*Document extract*:

[BEGIN]

I have done alot of research before ordering these parts,,,the rig is not for gaming as I mentioned in a earlier post,may be you didnt see it,getting back to the ram and ssd,Alot of people on here say that a 4g stick will give you issues,I am running a computer now with a 4g and 2 g sticks and I have never had any issues what so ever,the ssd,I believe it will not only boot faster but also read and write data faster,,,And I said I want to experience this for myself that is why I only ordered a 60g instead of a 240g ssd,,,a good ssd to run properly also has to be configured properly,,,,


Best SSD: 12 top solid state drives reviewed | News | TechRadar UK


----------



## Tyree (May 10, 2009)

Your money- your choices. We can only advise on what we know as professional builders.


----------



## brobarapas (Sep 26, 2009)

Tyree said:


> Your money- your choices. We can only advise on what we know as professional builders.


I am no way a professional builder that is why I am here seeking advice,,,In geek terms what know issues have you experienced with 4g sticks(brand)?


----------



## Wrench97 (May 10, 2008)

Here's a thread from today, there are quite a few more > http://www.techsupportforum.com/forums/f210/new-ram-weird-stuff-is-happening-595274.html

The biggest thing I see is inconstancy, some setups I can install them and have no issues, others(and they can be built with the same components) they only run stable at a slower speed or not at all.

[END]

*Material*:
[BEGIN]

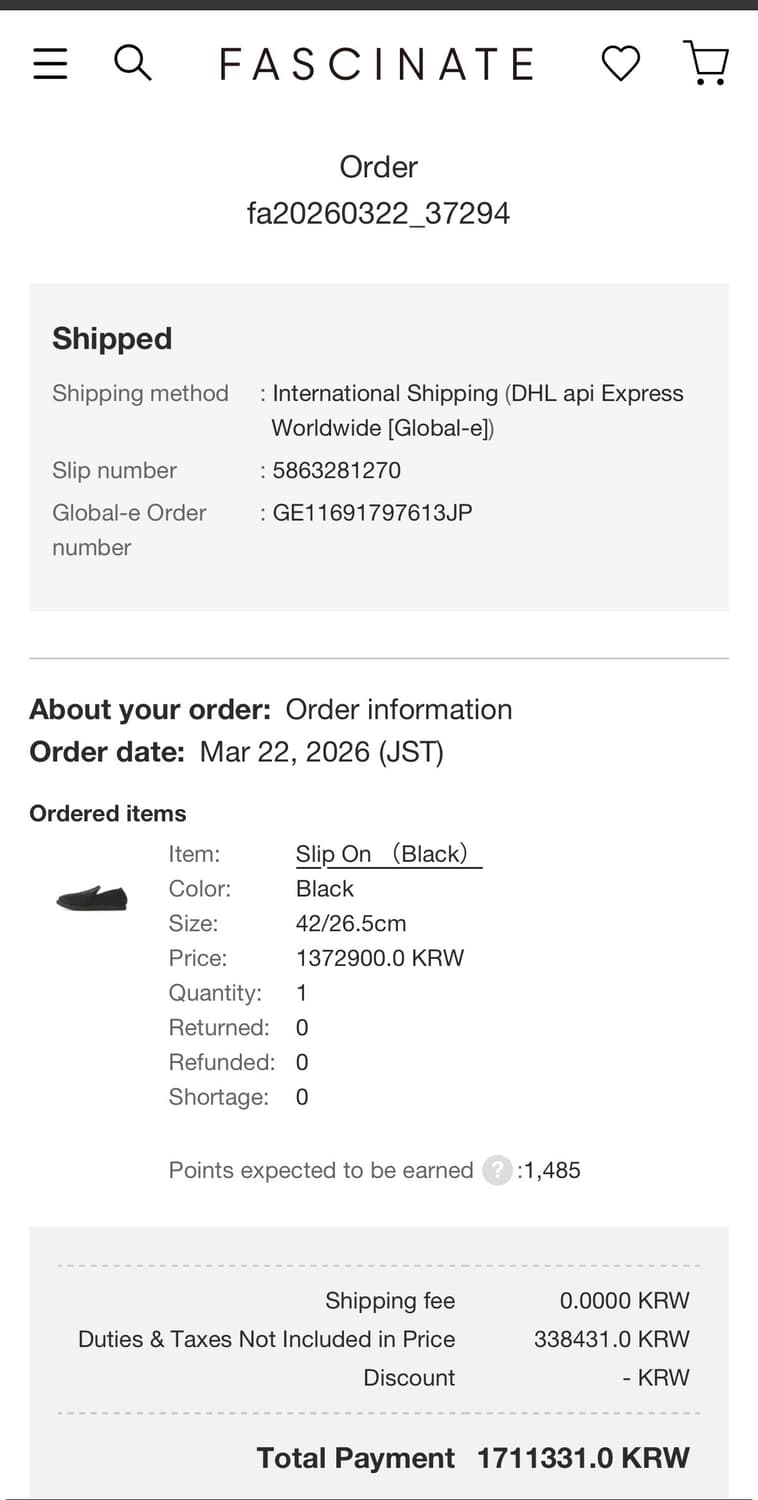Image resolution: width=758 pixels, height=1500 pixels.
Task: Click the Order information text
Action: pyautogui.click(x=399, y=709)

[END]

*Written instruction 1*:
Answer these about the forum thread:
(a) What size SSD did the first poster order instead of a 240g one?
(b) As what does Tyree say the forum can only advise?
(c) According to Wrench97, what happens with 4g sticks in some setups?
*Written instruction 2*: Please explain, using the forum thread, why the first poster ordered only a 60g SSD.
The lines here have no connection to the forum thread.

*Exercise result 1*:
(a) A 60g SSD.
(b) As professional builders.
(c) They only run stable at a slower speed or not at all.

*Exercise result 2*: The poster wanted to experience the SSD's benefits firsthand, expecting faster booting and faster reading and writing of data. That is why they ordered a 60g drive rather than a 240g one.